That the Catholic people of either England or Ireland would be gainers in a pecuniary way by the simple destruction of the Establishment, is simply fiction, except so far as English church-rates go. If tithes were utterly from this hour abolished, the mass of the people would not be one sixpence the richer. The sweeping away of the tithe (whether commuted or not) is simply the transferring of its amount from the present possessors to the owners of the land. The occupiers and the people in general would neither gain nor lose one farthing. If the tithes were transferred to the Catholic clergy, that would be quite another thing; but as we have said, may the day be far distant when we thus sow the seeds of corruption in our own body, and prepare Ireland, and England too, for a second "reformation."

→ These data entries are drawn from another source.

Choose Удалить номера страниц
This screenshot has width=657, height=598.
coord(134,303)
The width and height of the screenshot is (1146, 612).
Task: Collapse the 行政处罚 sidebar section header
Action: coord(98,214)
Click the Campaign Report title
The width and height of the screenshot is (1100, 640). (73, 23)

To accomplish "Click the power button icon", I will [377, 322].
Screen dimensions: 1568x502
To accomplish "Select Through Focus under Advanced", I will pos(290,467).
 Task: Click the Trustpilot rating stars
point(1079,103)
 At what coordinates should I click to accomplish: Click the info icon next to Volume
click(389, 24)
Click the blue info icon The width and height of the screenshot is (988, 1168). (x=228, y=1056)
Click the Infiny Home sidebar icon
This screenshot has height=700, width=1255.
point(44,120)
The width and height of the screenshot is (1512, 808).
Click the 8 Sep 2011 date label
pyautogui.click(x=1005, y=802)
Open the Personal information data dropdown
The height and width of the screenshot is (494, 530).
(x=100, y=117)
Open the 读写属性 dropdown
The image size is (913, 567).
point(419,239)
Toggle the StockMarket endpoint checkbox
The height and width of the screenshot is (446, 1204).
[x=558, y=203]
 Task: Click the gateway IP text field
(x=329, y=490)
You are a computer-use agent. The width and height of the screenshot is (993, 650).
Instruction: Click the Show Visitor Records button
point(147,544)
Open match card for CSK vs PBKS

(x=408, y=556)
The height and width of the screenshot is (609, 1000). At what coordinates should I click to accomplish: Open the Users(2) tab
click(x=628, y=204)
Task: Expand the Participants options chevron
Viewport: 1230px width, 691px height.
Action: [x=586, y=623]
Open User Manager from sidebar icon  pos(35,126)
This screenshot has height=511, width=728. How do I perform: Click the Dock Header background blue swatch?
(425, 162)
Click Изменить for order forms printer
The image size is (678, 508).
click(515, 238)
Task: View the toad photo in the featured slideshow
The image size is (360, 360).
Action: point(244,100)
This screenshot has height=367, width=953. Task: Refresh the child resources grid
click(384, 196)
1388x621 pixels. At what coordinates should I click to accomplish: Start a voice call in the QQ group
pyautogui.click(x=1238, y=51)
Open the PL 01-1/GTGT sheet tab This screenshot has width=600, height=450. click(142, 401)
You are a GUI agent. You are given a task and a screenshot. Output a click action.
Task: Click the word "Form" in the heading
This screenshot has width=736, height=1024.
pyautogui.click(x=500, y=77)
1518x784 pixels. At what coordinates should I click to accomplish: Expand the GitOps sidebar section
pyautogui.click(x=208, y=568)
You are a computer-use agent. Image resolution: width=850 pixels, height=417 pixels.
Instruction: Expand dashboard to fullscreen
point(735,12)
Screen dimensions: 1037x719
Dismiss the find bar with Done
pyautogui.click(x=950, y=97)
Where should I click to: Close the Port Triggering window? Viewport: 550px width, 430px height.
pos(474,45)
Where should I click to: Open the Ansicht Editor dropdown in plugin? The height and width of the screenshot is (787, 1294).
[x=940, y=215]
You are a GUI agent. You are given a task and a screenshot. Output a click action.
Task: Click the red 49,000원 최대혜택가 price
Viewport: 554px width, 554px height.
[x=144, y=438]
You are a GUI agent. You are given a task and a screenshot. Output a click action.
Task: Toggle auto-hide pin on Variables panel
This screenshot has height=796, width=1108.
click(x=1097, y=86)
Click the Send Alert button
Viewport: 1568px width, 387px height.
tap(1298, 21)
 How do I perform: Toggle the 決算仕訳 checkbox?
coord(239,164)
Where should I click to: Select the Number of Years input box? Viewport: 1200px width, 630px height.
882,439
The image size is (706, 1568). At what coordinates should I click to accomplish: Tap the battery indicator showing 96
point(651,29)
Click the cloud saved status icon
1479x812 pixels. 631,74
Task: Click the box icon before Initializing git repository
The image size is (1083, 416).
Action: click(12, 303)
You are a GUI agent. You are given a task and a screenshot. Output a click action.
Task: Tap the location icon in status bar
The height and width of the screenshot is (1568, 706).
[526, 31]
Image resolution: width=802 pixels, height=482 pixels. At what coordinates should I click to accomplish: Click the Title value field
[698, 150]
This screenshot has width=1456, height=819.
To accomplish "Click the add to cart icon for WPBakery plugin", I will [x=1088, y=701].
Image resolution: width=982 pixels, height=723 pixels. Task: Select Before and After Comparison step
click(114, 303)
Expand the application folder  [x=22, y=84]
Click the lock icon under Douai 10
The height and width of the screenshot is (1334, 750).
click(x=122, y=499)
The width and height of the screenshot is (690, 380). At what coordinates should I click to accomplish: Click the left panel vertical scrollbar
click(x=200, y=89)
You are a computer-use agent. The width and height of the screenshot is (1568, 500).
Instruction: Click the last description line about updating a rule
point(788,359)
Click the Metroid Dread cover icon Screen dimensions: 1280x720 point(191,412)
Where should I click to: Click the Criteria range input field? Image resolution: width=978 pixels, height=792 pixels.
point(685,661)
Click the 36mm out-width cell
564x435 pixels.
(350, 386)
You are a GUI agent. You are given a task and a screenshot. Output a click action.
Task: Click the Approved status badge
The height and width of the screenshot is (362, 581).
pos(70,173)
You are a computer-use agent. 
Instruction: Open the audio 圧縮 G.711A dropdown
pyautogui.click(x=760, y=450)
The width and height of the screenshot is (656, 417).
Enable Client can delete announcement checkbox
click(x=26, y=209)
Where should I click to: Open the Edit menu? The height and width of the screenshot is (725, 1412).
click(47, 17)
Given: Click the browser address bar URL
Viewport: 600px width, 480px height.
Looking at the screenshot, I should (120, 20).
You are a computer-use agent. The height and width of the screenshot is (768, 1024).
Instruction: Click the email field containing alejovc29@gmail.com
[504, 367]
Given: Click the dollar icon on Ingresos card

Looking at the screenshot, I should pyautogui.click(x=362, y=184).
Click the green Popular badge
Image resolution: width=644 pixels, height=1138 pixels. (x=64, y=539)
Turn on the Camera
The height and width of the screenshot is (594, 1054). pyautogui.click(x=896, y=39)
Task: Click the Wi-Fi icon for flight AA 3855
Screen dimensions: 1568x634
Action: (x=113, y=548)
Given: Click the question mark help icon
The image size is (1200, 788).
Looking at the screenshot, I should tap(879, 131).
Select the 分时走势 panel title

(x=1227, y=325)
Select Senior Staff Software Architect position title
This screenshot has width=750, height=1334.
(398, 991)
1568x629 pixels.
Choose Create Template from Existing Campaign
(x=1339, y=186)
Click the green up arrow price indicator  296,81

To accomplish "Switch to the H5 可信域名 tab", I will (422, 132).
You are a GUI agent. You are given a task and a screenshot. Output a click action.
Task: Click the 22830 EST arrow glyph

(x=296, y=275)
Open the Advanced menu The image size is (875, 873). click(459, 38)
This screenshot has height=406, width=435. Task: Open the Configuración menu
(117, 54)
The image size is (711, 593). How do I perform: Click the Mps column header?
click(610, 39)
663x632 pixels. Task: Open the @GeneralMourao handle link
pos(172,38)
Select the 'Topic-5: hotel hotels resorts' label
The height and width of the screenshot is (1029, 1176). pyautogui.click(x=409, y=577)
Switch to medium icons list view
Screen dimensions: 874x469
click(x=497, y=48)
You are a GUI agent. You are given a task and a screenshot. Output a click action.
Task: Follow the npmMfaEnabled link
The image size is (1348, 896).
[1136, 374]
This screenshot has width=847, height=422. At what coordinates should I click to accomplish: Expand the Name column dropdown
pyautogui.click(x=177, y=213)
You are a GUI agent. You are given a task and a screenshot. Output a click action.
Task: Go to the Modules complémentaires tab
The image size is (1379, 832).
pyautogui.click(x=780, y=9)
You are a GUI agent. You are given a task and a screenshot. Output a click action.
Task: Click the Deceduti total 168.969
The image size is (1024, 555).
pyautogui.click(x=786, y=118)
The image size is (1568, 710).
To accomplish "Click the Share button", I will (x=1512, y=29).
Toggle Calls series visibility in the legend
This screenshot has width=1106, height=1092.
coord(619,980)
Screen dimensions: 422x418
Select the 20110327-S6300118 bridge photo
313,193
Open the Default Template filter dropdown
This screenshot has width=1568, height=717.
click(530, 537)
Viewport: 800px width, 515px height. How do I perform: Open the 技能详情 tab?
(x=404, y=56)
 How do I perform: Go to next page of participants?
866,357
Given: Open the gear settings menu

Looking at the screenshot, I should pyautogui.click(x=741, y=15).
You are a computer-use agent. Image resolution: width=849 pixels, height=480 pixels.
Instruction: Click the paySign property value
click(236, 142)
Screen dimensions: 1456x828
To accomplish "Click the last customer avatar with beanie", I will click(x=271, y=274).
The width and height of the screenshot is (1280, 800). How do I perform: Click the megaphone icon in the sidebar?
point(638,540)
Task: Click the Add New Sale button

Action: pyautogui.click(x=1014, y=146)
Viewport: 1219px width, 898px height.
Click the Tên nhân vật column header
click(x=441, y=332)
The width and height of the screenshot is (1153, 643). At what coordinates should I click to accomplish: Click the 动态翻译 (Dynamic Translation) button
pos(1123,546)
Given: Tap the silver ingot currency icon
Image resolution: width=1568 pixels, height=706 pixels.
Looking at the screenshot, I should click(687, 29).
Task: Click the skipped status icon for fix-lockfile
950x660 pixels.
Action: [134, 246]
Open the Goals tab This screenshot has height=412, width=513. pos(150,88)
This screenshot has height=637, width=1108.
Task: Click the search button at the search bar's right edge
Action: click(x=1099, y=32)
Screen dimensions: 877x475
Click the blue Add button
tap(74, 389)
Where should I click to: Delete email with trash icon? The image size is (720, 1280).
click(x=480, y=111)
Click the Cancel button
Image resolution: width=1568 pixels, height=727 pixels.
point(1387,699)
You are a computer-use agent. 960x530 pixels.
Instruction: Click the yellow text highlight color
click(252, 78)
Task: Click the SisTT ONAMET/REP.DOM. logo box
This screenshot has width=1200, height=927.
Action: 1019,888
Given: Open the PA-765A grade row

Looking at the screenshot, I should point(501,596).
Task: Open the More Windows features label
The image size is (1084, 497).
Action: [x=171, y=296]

All this, however, touches only the money part of the question. The real evil of the Establishment is of a far different nature, and requires to be met by measures of which the upsetting the Establishment itself is but a part. As an antagonist to our religion, and not simply as a rifler of our pockets, the Establishment injures us by fostering in the minds of the British and Irish people an idea that Catholicism is low, ungentlemanly, un-English, unintellectual, lax in morals, and a foe to civilisation and freedom. It is one of the main props of that vast system of misrepresentation by which the true claims of the Church are completely kept out of the sight of nine-tenths of the best members of the social state. It is by means of the Establishment, and through the stimulus supplied by the Establishment, that our books are put upon an index expurgatorius, the good deeds of our nuns are unremembered, our clergy are viewed as the hired minions of a foreign and anti-English potentate. It is the Establishment which ever strives to mark us with the ignominious name of "Dissenters," which perpetually whispers doubts of our honour and candour, which makes the respectable and aristocratic consider themselves disgraced when a member of their family, "becomes a Romanist," as they phrase it. It is the Establishment that keeps up that "reign of terror" which holds so many timid souls in bondage, and terrifies those who are sensitive to ridicule, and gives a cur

rency to those cant expressions which serve to make the conscientious imagine that they are serving God by stifling the voice of conscience itself. It is the Establishment which pays and feeds ten thousand popes throughout the land, whose very existence depends on the keeping alive the ridiculous. old traditions of their immediate ancestors, and who can no more be expected to tell the whole truth than a doctor can be expected to decry drugs, or a butcher to advocate vegetarianism. The Establishment is the correlative of that quasivirtue so dear to the heart of the Englishman and Englishwoman; we mean, respectability. With such an Establishment, so venerable, so well-conducted, so free from vulgar fanaticism, so well-dressed, with such a liturgy, such anthems, such organs, such choristers, such cathedrals, such parsonages, such a literature, such universities, such college chapels and gardens, such libraries, such degrees, how is it possible that the genuine English mind can conceive it possible that, after all, the whole thing is a spiritual sham, a delusion of the past, a folly and crime of other days, to be swept away in order to make room for the true successors of the Apostles?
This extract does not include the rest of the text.